What's the point?

J

Jim Freeze

Hi

I've known for some time that methods can be defined inside
methods, but I am still wondering what's the point.

def fred
def x
puts "x"
end
x
end

fred
x

produces
x
x

Why would any sane person do such a thing? :)
 
Y

Yukihiro Matsumoto

Hi,

In message "What's the point?"

|I've known for some time that methods can be defined inside
|methods, but I am still wondering what's the point.

It's for orthogonality's sake. Don't do it.

matz.
 
R

Robert Klemme

It's for orthogonality's sake.
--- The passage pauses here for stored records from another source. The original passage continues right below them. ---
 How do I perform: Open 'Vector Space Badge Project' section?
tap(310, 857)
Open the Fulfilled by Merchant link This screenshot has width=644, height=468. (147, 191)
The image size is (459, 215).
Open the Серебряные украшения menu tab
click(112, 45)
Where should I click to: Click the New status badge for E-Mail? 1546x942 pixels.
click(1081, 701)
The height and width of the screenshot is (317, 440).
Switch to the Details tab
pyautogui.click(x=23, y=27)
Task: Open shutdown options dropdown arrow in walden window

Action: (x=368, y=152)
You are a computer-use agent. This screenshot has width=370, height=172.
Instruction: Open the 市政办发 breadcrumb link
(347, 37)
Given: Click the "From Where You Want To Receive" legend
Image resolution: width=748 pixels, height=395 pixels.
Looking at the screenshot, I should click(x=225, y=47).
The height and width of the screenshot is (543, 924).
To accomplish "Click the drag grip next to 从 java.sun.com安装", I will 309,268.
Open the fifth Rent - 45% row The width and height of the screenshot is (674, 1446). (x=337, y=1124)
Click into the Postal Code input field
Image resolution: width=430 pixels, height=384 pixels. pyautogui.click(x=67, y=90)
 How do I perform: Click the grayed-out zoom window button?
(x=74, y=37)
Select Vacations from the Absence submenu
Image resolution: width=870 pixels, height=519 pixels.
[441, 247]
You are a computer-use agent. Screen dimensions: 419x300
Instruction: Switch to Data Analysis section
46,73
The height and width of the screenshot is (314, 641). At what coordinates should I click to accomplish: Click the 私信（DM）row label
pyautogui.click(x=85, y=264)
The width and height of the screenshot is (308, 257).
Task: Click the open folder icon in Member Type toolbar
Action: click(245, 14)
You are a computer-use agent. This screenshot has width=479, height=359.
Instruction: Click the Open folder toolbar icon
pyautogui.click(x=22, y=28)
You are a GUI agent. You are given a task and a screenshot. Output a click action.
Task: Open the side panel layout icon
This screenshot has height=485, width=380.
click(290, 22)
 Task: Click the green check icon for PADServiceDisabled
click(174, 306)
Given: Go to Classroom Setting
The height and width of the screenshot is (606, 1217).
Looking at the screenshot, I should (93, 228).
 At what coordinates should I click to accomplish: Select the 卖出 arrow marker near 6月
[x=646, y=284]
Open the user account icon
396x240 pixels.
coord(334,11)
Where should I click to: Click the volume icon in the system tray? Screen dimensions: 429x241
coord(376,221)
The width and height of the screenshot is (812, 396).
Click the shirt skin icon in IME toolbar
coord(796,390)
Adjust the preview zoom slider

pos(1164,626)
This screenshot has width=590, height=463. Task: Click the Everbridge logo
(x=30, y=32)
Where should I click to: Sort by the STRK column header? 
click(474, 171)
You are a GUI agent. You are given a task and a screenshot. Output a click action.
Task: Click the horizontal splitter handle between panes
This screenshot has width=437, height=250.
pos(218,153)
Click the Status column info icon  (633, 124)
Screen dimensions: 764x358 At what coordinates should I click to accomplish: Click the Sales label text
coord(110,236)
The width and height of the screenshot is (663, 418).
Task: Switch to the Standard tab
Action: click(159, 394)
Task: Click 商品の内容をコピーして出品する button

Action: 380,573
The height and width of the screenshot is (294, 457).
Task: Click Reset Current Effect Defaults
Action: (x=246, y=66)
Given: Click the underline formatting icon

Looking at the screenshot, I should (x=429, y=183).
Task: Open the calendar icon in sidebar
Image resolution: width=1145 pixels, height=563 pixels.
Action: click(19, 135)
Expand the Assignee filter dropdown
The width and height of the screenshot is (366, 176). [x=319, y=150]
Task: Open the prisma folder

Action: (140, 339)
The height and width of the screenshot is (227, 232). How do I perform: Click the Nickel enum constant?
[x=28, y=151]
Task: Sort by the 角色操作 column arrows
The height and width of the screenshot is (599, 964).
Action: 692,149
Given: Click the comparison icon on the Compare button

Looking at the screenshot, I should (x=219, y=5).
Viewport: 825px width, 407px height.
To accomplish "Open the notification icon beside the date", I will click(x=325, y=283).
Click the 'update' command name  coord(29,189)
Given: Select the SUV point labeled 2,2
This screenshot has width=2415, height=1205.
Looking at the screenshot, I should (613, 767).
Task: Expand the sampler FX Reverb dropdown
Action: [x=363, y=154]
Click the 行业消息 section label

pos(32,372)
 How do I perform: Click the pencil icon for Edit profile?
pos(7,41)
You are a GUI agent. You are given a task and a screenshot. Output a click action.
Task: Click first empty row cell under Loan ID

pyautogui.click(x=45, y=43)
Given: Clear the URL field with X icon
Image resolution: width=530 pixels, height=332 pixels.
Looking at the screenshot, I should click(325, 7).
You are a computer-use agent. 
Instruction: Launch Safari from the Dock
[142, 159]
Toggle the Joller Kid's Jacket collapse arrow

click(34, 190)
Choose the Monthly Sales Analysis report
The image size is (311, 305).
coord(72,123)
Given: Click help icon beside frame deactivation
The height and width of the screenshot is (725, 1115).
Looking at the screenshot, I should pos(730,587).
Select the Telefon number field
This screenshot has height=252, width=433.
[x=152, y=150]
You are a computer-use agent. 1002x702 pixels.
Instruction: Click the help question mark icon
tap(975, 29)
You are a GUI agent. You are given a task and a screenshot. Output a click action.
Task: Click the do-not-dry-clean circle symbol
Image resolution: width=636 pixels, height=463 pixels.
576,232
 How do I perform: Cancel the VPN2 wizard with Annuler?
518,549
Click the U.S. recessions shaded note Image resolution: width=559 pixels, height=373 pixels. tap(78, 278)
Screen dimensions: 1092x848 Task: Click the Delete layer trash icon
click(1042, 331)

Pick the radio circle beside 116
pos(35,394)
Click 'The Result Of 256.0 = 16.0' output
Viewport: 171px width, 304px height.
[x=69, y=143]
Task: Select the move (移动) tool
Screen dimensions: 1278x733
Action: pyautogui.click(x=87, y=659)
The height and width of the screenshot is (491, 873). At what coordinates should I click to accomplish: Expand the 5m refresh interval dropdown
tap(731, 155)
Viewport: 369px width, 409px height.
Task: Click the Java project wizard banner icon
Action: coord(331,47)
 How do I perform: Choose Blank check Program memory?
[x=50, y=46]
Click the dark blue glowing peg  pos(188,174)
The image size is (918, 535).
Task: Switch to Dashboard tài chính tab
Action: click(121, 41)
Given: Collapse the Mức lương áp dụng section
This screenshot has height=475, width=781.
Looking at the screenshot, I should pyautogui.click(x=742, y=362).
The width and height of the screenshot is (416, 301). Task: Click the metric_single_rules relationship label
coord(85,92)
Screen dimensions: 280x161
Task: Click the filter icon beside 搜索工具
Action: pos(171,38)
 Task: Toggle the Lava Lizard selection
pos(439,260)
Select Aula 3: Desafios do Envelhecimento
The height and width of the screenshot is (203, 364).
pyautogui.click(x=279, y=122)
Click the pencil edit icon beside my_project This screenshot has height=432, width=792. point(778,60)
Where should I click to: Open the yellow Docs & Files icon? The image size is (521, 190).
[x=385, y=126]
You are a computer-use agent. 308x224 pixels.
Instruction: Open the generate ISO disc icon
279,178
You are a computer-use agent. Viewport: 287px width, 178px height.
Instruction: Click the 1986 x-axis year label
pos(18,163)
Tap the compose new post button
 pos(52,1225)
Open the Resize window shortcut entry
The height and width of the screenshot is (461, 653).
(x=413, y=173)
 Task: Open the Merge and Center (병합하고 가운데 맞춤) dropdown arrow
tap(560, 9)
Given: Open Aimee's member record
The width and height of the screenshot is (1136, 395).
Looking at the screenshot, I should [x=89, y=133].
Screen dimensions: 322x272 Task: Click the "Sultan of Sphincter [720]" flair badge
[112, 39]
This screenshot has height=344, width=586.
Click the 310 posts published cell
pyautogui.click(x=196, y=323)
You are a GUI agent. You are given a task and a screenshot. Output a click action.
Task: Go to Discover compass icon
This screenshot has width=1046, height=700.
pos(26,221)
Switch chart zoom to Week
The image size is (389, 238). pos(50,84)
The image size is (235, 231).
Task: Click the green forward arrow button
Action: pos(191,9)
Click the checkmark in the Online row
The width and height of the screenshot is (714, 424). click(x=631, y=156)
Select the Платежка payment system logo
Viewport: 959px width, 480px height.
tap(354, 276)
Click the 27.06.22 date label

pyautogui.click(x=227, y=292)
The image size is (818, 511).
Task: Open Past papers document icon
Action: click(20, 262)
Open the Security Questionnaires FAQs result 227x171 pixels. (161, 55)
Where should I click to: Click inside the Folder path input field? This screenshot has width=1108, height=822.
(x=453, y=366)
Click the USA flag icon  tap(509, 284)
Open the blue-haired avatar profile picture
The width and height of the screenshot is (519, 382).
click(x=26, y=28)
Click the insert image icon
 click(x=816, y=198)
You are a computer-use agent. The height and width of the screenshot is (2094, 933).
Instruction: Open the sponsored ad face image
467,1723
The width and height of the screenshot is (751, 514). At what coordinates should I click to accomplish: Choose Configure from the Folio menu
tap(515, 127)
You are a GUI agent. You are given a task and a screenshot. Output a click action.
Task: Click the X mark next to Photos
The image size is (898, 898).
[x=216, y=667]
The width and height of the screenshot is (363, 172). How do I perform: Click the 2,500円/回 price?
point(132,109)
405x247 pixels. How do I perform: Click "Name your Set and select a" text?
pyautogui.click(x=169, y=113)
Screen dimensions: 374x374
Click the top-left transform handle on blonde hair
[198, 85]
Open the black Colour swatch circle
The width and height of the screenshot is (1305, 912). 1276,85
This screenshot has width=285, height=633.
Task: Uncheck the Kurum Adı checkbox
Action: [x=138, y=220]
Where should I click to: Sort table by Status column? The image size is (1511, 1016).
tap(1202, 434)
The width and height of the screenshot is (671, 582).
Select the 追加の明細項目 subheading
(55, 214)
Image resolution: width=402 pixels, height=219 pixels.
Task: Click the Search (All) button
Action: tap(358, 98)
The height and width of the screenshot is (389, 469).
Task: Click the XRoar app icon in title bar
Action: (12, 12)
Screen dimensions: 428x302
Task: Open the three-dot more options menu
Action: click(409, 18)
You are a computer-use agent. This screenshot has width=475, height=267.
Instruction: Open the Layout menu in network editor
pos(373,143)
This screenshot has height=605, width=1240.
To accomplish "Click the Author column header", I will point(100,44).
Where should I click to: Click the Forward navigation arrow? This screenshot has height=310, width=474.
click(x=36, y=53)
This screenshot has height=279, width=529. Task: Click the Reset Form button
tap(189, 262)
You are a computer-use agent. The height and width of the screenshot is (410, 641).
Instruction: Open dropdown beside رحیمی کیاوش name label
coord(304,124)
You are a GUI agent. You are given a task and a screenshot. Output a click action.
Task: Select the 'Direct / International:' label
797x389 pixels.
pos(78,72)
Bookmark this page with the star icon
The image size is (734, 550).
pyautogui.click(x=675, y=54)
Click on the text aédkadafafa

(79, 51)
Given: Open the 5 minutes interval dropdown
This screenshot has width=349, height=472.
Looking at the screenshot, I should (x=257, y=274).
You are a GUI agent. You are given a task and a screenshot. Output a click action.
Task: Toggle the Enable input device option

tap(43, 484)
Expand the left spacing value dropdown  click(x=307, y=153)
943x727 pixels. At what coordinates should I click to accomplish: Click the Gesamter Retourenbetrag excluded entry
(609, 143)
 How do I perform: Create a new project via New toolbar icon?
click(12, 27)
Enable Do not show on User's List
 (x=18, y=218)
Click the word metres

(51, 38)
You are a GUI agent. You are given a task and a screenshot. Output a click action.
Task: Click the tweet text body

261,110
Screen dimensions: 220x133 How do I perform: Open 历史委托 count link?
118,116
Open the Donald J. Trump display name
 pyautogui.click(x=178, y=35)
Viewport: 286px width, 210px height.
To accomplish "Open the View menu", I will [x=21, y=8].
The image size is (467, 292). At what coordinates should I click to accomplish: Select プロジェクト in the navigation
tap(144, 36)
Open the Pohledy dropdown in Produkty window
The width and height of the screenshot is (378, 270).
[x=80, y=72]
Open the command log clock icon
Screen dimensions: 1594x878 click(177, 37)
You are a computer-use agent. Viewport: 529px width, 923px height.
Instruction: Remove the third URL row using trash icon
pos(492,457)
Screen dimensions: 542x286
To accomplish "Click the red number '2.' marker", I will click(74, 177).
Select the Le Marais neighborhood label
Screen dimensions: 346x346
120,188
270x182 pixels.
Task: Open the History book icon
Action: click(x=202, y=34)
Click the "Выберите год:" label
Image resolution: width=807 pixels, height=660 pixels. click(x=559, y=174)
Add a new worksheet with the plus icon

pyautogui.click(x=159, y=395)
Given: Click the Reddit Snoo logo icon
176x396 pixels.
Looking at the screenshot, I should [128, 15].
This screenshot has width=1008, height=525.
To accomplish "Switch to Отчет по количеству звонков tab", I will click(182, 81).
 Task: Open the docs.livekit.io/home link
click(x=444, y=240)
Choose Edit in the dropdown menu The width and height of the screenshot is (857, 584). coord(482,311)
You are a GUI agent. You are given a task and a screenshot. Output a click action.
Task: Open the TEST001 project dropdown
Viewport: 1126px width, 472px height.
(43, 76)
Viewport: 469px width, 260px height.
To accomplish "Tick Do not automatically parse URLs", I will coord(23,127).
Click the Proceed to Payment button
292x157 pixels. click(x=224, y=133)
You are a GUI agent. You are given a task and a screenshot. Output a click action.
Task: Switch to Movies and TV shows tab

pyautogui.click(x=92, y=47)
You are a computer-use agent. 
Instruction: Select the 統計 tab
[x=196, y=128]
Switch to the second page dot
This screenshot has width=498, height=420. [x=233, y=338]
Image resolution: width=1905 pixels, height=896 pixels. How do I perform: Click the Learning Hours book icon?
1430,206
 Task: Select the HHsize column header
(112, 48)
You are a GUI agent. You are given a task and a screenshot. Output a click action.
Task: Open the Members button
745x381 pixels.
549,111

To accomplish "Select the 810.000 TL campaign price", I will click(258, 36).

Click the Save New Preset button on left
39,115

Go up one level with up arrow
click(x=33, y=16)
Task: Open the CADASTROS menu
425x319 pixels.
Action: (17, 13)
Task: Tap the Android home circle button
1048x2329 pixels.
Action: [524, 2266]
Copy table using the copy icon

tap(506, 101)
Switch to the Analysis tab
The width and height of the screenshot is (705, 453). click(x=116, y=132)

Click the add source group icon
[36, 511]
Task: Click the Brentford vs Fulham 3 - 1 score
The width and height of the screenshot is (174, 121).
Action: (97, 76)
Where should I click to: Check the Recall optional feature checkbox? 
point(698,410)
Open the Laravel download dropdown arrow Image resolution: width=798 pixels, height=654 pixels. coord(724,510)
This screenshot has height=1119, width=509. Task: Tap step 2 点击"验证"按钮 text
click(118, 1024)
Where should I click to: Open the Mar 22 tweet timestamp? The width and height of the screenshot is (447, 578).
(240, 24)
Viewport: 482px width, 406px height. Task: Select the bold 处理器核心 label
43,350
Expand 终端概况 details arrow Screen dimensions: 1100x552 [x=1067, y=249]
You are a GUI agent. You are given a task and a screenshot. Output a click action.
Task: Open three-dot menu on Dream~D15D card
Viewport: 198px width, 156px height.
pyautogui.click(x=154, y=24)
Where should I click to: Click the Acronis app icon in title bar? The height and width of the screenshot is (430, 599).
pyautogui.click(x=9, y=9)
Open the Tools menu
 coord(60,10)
Don't do it.

Matz has this great gift of being concise and to the point. I hope that
one day I'll arrive there, too...

robert
 
J

Jim Freeze

I can only remember ever seeing this in Pascal (not that I have a wide
language experience base).

I can imagine the use for such a construct is similar to "private" methods
in a class (in a Java context). You want abstract some procedure or
algorithm, but limit its visibility. In the above case, 'x' is only known
to 'fred'. If fred was doing a lot of repetitious stuff that wasn't
relevant outside fred, it might make sense to abstract the
repetitious/common stuff into 'x'.

Hmm, I think 'x' has the same visibility as 'fred'.

irb
irb(main):001:0> class C
irb(main):002:1> def fred
irb(main):003:2> def x
irb(main):004:3> puts "x"
irb(main):005:3> end
irb(main):006:2> end
irb(main):007:1> end
=> nil
irb(main):008:0> c=C.new
=> #<C:0x183148>
irb(main):009:0> c.fred
=> nil
irb(main):010:0> c.x
x


--
Jim Freeze
----------
Aphorism, n.:
A concise, clever statement.
Afterism, n.:
A concise, clever statement you don't think of until too late.
-- James Alexander Thom
 
P

Phil Tomson

Hi

I've known for some time that methods can be defined inside
methods, but I am still wondering what's the point.

def fred
def x
puts "x"
end
x
end

Used to be you couldn't do that; apparently, it's new in 1.8.

As to your other question about "why?" - Sometimes I used to do this in
Perl to localize some functionality within a method (..errr, function or
subroutine in Perl parlance). Usually this was in a sort of refactoring
stage where I'd look at my sub and find that I had some duplicated code in
it that I could collect into another sub-sub.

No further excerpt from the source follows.